The very big bet that airlines made on robust or at least resilient premium traffic on international routes is looking worse and worse. There's a word to describe the state of all of those fancy first-class and especially business-class seats over the oceans: Glut.
Continuing a year-long trend, premium traffic on international flights fell again in September -- by 13.9 percent -- over September 2008, the International Air Transport Association said today. Mostly reflecting steep discounts airlines have been forced to make in their front cabins, revenues declined 27 percent from September 2008.
North American airlines (U.S. airlines plus Canadian) reported a 10.7 percent drop in premium international traffic. If you discount the 26.9 percent drop in premium on the shorter-haul and relatively insignificent "within Europe" market, North American airlines accounted for most of the weakness.
Economy travel actually improved in the "within Europe" short- and medium-haul market, indicating that European business travelers who once flew business-class or first have switched to coach.
But a 14.5 percent decline in premium-class demand across the Atlantic likely reflects "weaker developments in the U.S. and UK economies" that caused a net decline in transatlantic business travel in any class, IATA said.
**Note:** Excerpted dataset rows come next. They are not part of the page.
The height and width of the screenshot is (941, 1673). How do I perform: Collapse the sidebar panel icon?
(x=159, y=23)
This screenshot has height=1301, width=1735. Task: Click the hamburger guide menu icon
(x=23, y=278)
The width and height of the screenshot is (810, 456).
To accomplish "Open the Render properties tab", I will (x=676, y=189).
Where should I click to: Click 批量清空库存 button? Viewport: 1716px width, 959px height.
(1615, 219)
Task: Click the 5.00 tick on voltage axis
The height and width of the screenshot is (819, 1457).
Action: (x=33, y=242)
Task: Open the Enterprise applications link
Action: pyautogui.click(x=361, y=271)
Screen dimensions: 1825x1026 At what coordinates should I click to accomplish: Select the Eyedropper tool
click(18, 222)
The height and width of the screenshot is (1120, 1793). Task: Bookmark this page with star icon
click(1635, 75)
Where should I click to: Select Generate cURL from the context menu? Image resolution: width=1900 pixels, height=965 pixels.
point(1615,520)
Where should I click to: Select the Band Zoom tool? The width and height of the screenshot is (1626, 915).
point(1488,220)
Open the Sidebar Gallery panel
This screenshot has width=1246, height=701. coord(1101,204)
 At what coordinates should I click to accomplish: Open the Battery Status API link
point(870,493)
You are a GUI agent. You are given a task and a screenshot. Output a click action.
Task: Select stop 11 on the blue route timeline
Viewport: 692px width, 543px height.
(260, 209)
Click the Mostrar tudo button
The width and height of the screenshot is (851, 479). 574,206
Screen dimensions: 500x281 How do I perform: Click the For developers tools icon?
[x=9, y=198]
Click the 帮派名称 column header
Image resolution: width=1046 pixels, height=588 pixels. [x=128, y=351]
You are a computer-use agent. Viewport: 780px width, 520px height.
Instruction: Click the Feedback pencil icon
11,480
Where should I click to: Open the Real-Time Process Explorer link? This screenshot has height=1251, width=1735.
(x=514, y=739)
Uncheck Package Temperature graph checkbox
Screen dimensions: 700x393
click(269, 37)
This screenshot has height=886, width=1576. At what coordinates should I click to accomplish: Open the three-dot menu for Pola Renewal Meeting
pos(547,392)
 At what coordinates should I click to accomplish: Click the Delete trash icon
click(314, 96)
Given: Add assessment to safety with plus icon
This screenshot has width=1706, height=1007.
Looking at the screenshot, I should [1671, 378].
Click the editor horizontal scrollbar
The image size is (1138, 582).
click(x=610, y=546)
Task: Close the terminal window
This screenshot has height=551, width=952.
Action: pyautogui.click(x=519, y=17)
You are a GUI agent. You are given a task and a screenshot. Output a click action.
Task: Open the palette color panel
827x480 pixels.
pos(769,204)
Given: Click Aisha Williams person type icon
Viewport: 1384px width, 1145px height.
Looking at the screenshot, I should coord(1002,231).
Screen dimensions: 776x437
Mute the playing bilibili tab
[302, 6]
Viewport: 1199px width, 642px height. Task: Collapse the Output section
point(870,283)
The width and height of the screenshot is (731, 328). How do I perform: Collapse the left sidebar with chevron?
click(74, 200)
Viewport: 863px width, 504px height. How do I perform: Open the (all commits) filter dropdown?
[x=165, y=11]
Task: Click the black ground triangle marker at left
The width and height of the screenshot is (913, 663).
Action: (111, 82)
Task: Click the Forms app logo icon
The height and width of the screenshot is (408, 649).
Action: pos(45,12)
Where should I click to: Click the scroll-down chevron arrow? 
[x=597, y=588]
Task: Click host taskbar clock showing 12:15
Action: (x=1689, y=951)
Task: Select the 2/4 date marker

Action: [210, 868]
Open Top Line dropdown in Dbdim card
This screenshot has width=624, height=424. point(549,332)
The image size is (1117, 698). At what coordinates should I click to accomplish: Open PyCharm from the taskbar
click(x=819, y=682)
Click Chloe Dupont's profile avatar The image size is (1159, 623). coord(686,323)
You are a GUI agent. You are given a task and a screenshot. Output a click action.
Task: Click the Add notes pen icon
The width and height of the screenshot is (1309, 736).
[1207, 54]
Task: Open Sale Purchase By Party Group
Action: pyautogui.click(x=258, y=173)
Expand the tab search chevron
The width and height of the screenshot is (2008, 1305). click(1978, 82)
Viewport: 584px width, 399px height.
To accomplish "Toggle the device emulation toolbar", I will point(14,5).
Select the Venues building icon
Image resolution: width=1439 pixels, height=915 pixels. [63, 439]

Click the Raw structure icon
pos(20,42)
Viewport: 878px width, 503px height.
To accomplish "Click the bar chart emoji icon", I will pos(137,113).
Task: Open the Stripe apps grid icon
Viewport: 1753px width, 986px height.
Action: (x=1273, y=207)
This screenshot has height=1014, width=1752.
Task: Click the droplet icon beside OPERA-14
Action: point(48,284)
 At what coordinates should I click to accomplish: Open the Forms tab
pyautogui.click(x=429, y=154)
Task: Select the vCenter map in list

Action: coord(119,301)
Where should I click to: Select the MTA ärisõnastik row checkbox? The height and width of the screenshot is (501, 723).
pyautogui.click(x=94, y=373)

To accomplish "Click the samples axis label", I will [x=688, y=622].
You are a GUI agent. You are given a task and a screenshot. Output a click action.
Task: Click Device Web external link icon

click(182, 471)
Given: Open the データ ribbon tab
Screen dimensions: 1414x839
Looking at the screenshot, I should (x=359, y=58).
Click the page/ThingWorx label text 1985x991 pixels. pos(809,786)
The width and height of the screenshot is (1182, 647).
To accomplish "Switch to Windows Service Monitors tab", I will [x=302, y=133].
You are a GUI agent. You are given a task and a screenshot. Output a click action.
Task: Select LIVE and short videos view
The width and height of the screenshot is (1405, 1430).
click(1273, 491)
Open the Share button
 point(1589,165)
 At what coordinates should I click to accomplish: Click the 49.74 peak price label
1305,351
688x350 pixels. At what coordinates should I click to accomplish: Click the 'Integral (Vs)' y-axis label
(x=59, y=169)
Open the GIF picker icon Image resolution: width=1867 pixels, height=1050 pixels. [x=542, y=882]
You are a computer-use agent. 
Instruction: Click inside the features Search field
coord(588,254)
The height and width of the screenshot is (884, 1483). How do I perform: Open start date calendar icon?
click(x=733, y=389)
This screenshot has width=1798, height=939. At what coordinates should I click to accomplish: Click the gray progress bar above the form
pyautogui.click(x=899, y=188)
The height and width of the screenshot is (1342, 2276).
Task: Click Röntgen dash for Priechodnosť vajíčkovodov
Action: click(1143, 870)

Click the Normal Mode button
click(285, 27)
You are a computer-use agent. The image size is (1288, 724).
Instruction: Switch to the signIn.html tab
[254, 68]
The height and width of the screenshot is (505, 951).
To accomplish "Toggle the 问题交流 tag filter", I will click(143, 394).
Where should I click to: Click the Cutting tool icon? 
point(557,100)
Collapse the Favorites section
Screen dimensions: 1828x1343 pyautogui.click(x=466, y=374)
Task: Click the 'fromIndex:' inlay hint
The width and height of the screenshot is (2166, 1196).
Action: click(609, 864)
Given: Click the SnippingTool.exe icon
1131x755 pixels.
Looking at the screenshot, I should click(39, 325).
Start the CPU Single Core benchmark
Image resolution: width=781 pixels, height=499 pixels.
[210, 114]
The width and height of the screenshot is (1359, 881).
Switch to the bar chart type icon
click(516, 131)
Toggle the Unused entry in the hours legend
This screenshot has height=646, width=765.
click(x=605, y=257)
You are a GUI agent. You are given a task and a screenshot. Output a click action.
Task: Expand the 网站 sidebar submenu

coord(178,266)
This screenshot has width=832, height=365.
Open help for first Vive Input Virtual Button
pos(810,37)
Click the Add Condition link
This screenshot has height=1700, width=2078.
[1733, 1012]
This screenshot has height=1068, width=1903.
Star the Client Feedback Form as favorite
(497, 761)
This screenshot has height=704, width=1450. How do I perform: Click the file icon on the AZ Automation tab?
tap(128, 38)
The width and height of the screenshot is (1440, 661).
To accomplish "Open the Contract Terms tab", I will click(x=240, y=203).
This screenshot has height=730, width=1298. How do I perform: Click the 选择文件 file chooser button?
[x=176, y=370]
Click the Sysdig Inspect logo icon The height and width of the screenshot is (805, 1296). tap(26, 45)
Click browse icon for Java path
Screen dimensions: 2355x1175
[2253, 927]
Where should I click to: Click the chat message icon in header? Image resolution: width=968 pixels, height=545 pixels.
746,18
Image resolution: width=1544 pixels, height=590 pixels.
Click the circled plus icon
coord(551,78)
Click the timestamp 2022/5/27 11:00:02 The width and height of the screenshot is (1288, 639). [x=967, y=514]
In the domestic U.S. market, business travelers hoping to score upgrades might take heart from the 20.4 percent decline in domestic U.S. premium-class demand within North America.
On the other hand, domestic airlines continue to slash capacity and reduce schedules, keeping planes full.
And, of course, with all of those double-miles-per-trips promotions on elite-status qualifying miles this year, there are going to be a lot more high-status fliers lined up for those upgrades.
Next year, platinum will be the new gold; gold will be the new silver. And silver? Good luck!